The 82 facilities were among 242 sites targeted for closure in September 2011 and February 2012, and most of them went through partial consolidation in 2012 and 2013.
“These plants are suffering from last year’s hit,” said Executive Vice President Debby Szeredy. “Now the delays in mail delivery will become even longer, damaging service to individuals, small businesses, and mailers.
“Package deliveries, bills and bill payments, election materials, absentee ballots, wedding invitations and letters to family and friends will be adversely affected by this move,” she said.
Service standards were reduced July 1, 2012, and approximately 140 plants were consolidated in 2012 and 2013. In January 2014, the USPS posted a notice in the Federal Register notifying the public that it was postponing plans to further reduce service standards. Plants consolidations were also placed on hold.
Ignoring the Possibilities
The Postal Service claims the plant closures will generate $750 million in annual savings. “Yet he is ignoring a report by the USPS Office of Inspector General that says the Postal Service could generate $9 billion by offering basic financial services without any cuts to traditional postal service,” Szeredy said. “Something is wrong with this mentality.”

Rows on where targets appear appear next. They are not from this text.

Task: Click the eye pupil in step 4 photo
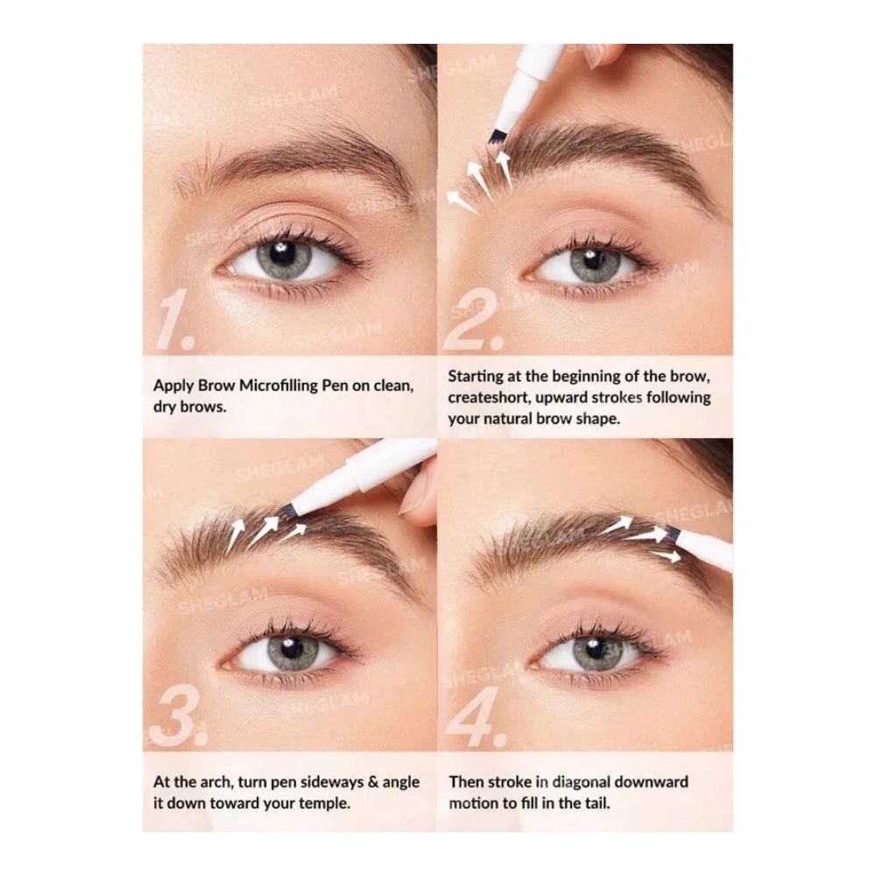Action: [590, 650]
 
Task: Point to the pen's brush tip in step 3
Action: [286, 508]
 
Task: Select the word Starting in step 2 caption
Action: [476, 377]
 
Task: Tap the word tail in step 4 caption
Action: [597, 803]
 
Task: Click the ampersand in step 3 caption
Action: [373, 782]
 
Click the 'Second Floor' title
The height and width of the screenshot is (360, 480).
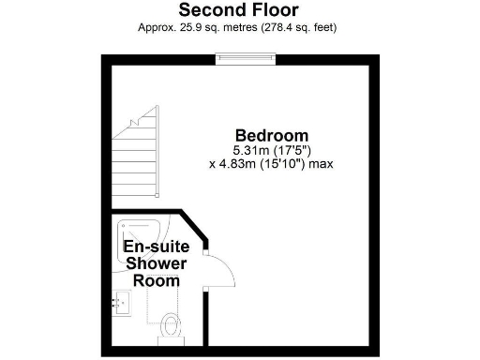239,10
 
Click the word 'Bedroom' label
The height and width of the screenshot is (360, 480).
271,135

“The Postmaster General also neglects to mention that the USPS earned a profit from operations in fiscal year 2013 and in the first two quarters of 2014,” she added.
Donahoe claims that there have been steep declines in first-class mail, Szeredy pointed out, “yet he fails to tell the public that the USPS has already given away 60 percent of first-class mail processing to Pitney Bowes and other pre-sort houses.”
“The APWU headquarters will release a major battle plan to stop the consolidations and the attack on service because the future of the USPS depends on it,” the union vice president said.
“We will make this fight a nationwide campaign and ask all Americans to stand up and fight back.”
“Get ready for the crusade. We cannot sit back and let the PMG destroy our Postal Service,” she said.